• **Task**: Find the line that contains "Task: Click the refresh" in the records below, then repeat exactly that line and each one after it, leaving pictures out.

• **Data provided**:
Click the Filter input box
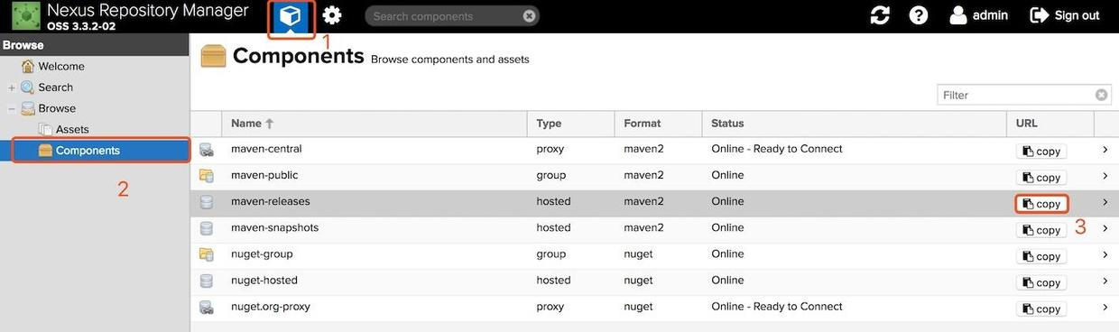This screenshot has width=1119, height=332. coord(1016,95)

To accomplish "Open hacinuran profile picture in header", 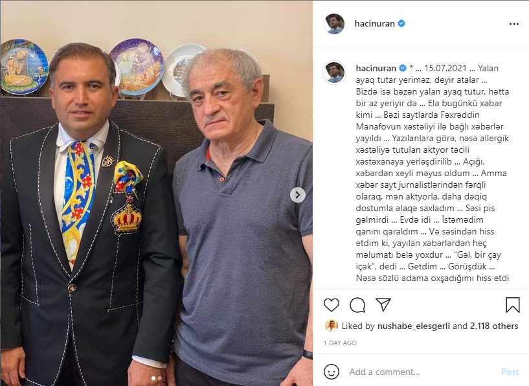I will [334, 24].
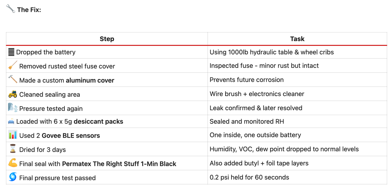Click the broom icon beside Removed rusted steel
This screenshot has height=190, width=391.
13,66
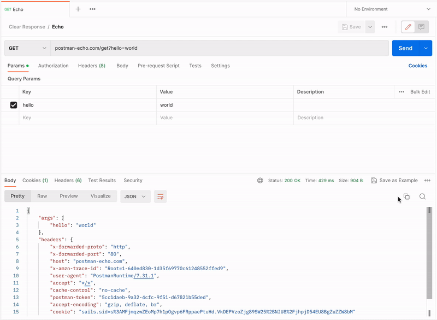437x320 pixels.
Task: Copy the response body via copy icon
Action: point(406,196)
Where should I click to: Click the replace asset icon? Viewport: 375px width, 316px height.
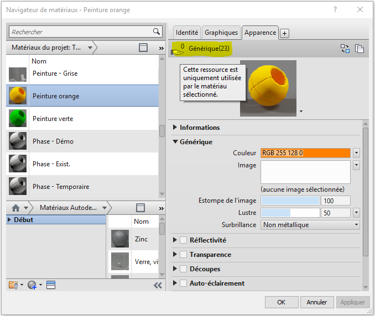click(345, 49)
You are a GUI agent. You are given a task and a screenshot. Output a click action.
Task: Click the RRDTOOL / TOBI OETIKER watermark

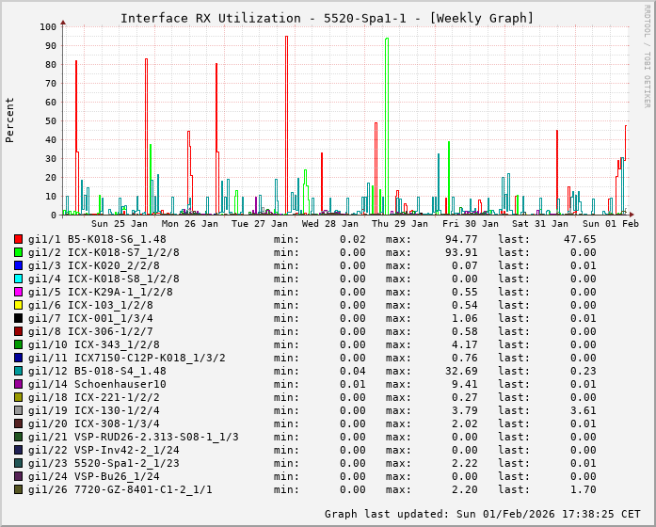(x=647, y=55)
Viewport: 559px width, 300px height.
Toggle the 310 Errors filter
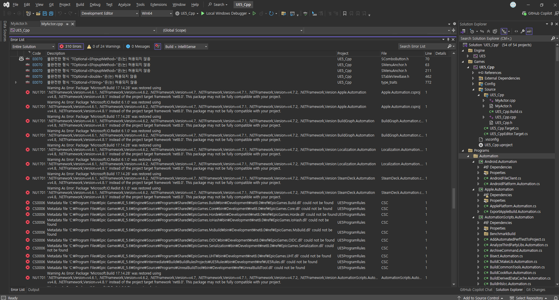(71, 46)
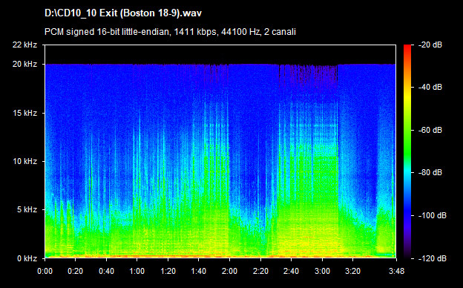Click the -20 dB label on color scale
This screenshot has height=288, width=463.
pos(430,45)
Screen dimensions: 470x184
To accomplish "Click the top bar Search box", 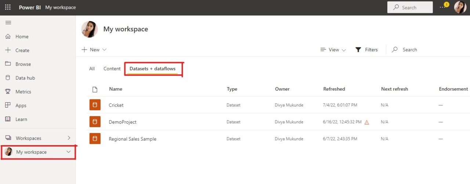I will [410, 7].
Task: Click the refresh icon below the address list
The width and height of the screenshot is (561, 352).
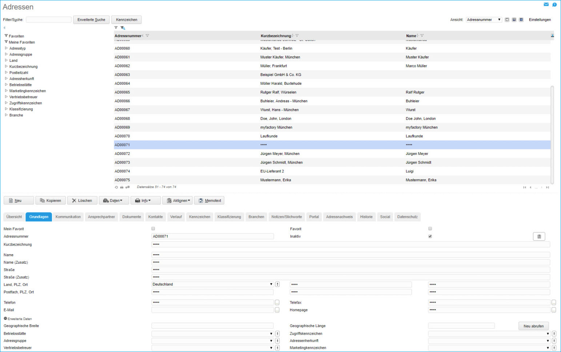Action: (x=116, y=187)
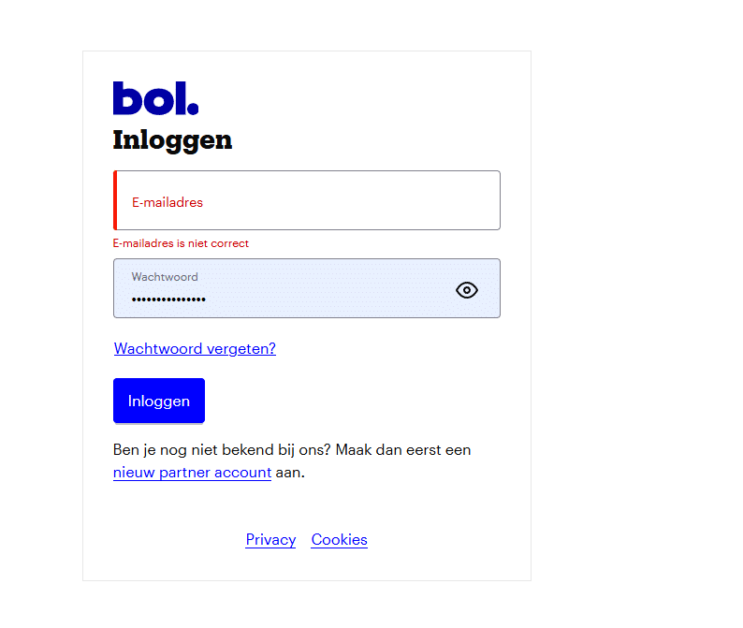743x628 pixels.
Task: Follow the nieuw partner account link
Action: point(192,473)
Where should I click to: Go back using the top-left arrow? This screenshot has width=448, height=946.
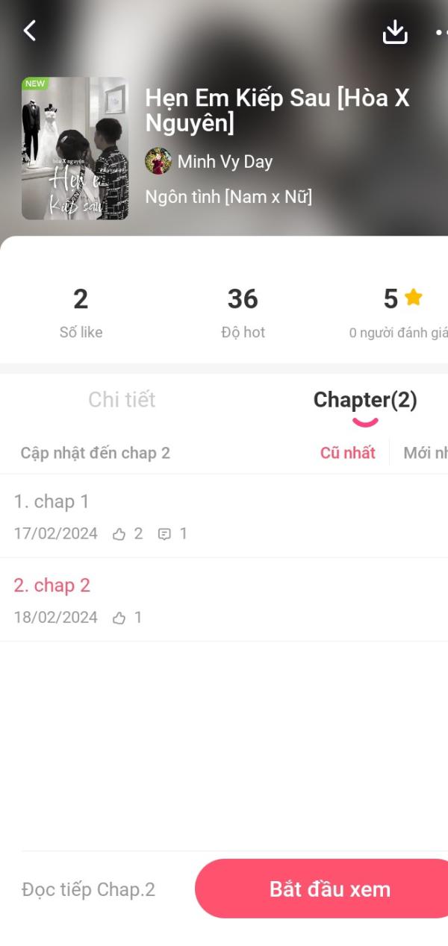point(30,31)
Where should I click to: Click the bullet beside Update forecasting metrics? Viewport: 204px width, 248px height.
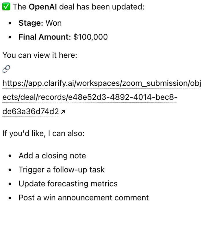click(10, 184)
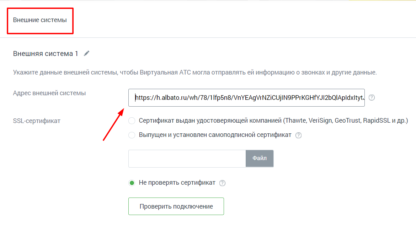Select the Внешние системы tab
Screen dimensions: 416x225
click(x=40, y=20)
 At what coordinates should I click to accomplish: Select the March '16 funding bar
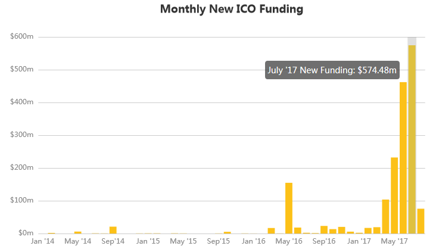tap(272, 231)
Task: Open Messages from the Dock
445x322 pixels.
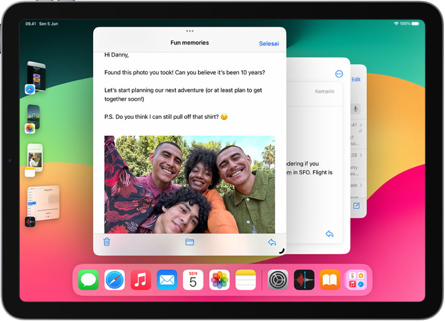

• **Reply to the exercise**:
Task: Click the refresh icon below the address list
The width and height of the screenshot is (561, 352).
Action: (x=116, y=187)
743x628 pixels.
Task: Follow the nieuw partner account link
Action: point(192,473)
Where should I click to: Go back using the top-left arrow? This screenshot has width=448, height=946.
point(30,31)
Where should I click to: Click the bullet beside Update forecasting metrics? Viewport: 204px width, 248px height.
click(10, 184)
Select the Внешние системы tab
Screen dimensions: 416x225
click(x=40, y=20)
 At what coordinates should I click to accomplish: Select the March '16 funding bar
tap(272, 231)
Task: Open Messages from the Dock
445x322 pixels.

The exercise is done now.